Jason Clarke incarne Frank avec sobriété. Il évite les excès mélodramatiques pour rester crédible dans la peau d’un homme usé, tiraillé entre son sens du devoir et sa famille. J’aime ce côté terre-à-terre, presque fatigué, qui contraste avec le chaos environnant. Frank n’a rien du héros invincible : il doute, il trébuche, il perd patience. Cette vulnérabilité le rend plus humain. Sa relation avec sa femme Sarah (Simone Kessell) n’est qu’effleurée dans ces deux premiers épisodes, mais elle laisse présager un conflit à venir. Le simple fait que Sarah soit infirmière la place au cœur de la tourmente, entre compassion et survie.
Je trouve ce choix intéressant : il évite le cliché de la compagne passive et permet d’élargir le regard sur la communauté de Fairbanks. Après deux épisodes, The Last Frontier donne l’impression d’une série encore en recherche d’elle-même. Elle alterne entre thriller d’action et drame d’espionnage, entre chasse en milieu hostile et complot gouvernemental. Cette dualité crée parfois un déséquilibre, mais elle a aussi le mérite de ne pas enfermer la série dans un genre unique. L’intrigue avance par petites touches, et même si certaines révélations se devinent à l’avance, la tension reste palpable. L’enjeu ne réside pas seulement dans la capture des fugitifs, mais dans la découverte de ce que cache réellement le crash : un secret d’État, une trahison, peut-être les deux.

····················

Exercices ->
[1] Répondez à ces questions sur l'article consacré à la série The Last Frontier :
(a) Quel métier exerce Sarah ?
(b) Entre quels deux genres la série alterne-t-elle ?
(c) Quelle communauté est mentionnée ?
[2] Poursuivez l'article consacré à la série The Last Frontier à partir de sa dernière phrase.

Données fournies ->
····················

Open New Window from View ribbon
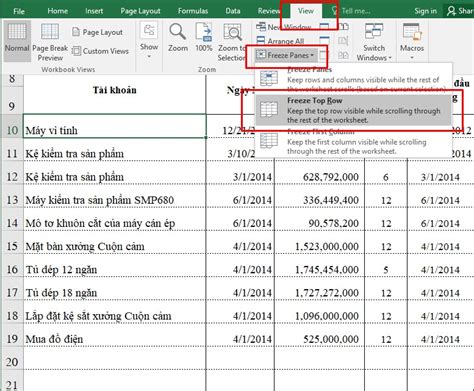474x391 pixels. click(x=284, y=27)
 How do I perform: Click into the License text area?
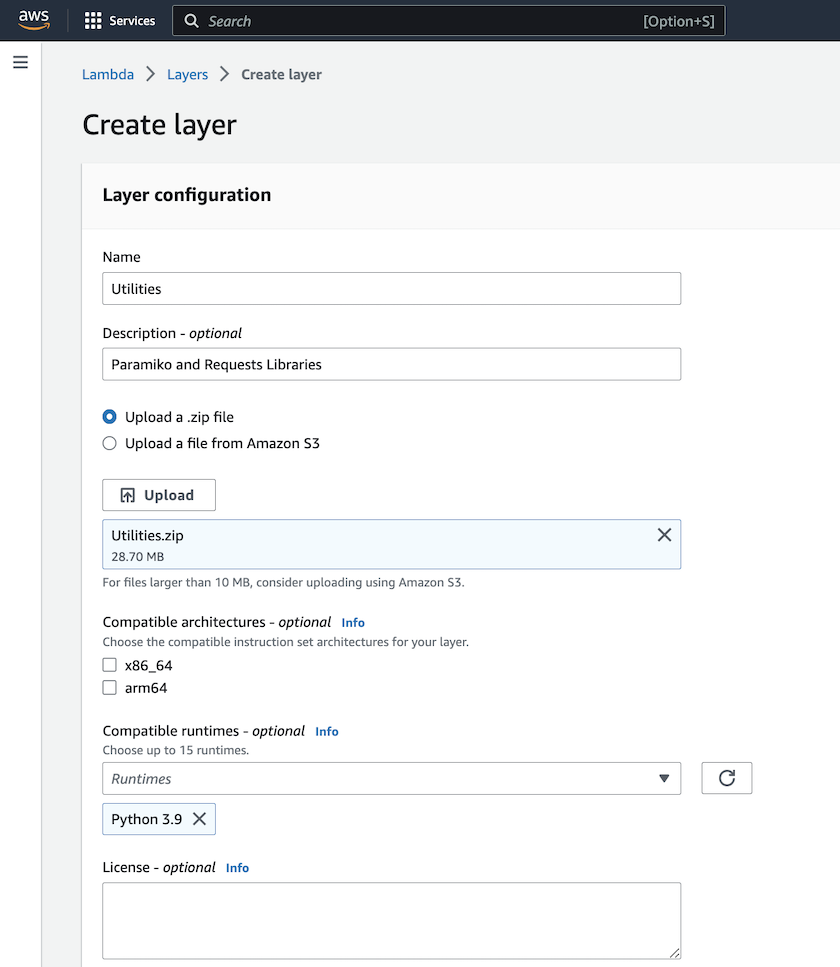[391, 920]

····················

Réponses aux exercices ->
[1]
(a) Elle est infirmière.
(b) Le thriller d'action et le drame d'espionnage.
(c) Celle de Fairbanks.

[2]
En sortant de ces deux premiers épisodes, j’ai l’impression d’avoir vu les fondations d’une série qui pourrait évoluer dans deux directions : soit vers un divertissement efficace centré sur la traque et l’action, soit vers une réflexion plus profonde sur la loyauté et la manipulation. Pour l’instant, The Last Frontier se tient entre les deux, oscillant entre tension et exposition. Ce n’est pas une série révolutionnaire, mais elle pose suffisamment d’éléments pour donner envie de poursuivre. L’Alaska y joue son rôle de miroir brutal des âmes humaines : un territoire où rien n’est simple, où la survie ne dépend pas que du climat, mais des secrets que chacun porte.
Note : 6/10. En bref, The Last Frontier se tient entre tension et exposition. Ce n’est pas une série révolutionnaire, mais elle pose suffisamment d’éléments pour donner envie de poursuivre.